Escaped Periods In R Regular Expressions
Unless I am missing something, this regex seems pretty straightforward:
grepl("Processor\.[0-9]+\..*Processor\.Time", names(web02))
However, it doesn't like the escaped periods, \.
for which my intent is to be a literal period:
Error: '\.' is an unrecognized escape in character string starting "Processor\."
What am I misunderstanding about this regex syntax?
My R-Fu is weak to the point of being non-existent but I think I know what's up.
The string handling part of the R processor has to peek inside the strings to convert \n
and related escape sequences into their character equivalents. R doesn't know what \.
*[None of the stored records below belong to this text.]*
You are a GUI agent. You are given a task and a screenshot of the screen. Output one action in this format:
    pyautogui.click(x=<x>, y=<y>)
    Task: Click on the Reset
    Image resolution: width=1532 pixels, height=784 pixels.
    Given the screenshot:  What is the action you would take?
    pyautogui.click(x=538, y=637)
means so it complains. You want to get the escaped dot down into the regex engine so you need to get a single \
past the string mangler. The usual way of doing that sort of thing is to escape the escape:
grepl("Processor\\.[0-9]+\\..*Processor\\.Time", names(web02))
Embedding one language (regular expressions) inside another language (R) is usually a bit messy and more so when both languages use the same escaping syntax.
Instead of
\.
Try
\\.
You need to escape the backspace first.
The R-centric way of doing this is using the [::]
notation, for example:
grepl("[:.:]", ".")
# [1] TRUE
grepl("[:.:]", "a")
# [1] FALSE
From the docs (?regex
):
The metacharacters in extended regular expressions are . \ | ( ) [ { ^ $ * + ?, but note that whether these have a special meaning depends on the context.
[:punct:] Punctuation characters: ! " # $ % & ' ( ) * + , - . / : ; < = > ? @ [ \ ] ^ _ ` { | } ~.